## START MATERIAL PROVIDED

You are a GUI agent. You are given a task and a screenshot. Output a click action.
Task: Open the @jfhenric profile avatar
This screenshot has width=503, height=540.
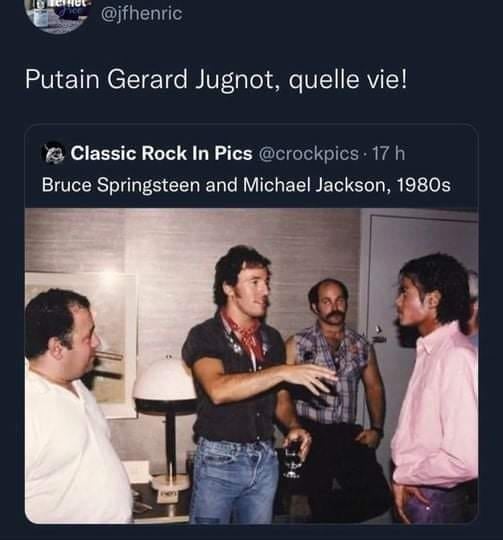[x=56, y=15]
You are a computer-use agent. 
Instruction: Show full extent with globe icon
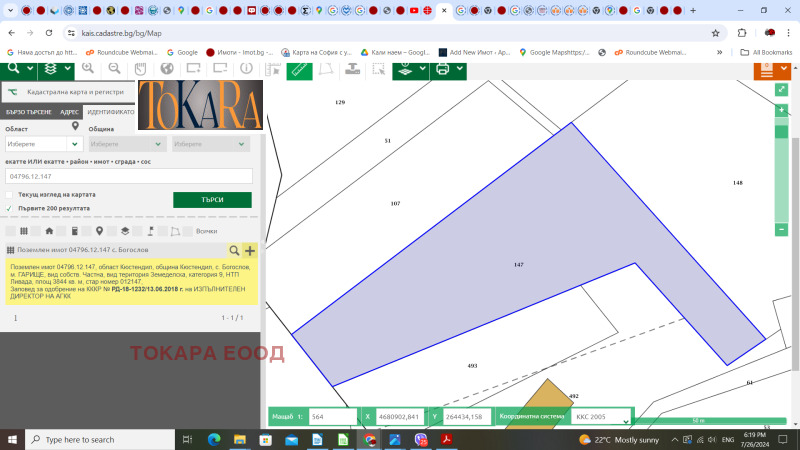pyautogui.click(x=167, y=68)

## END MATERIAL PROVIDED

WHAT TO DO:
Copy the lines of the entries above word for word, leaving out the pictures.

FINISHED TASK:
You are a GUI agent. You are given a task and a screenshot. Output a click action.
Task: Open the @jfhenric profile avatar
This screenshot has width=503, height=540.
[x=56, y=15]
You are a computer-use agent. 
Instruction: Show full extent with globe icon
pyautogui.click(x=167, y=68)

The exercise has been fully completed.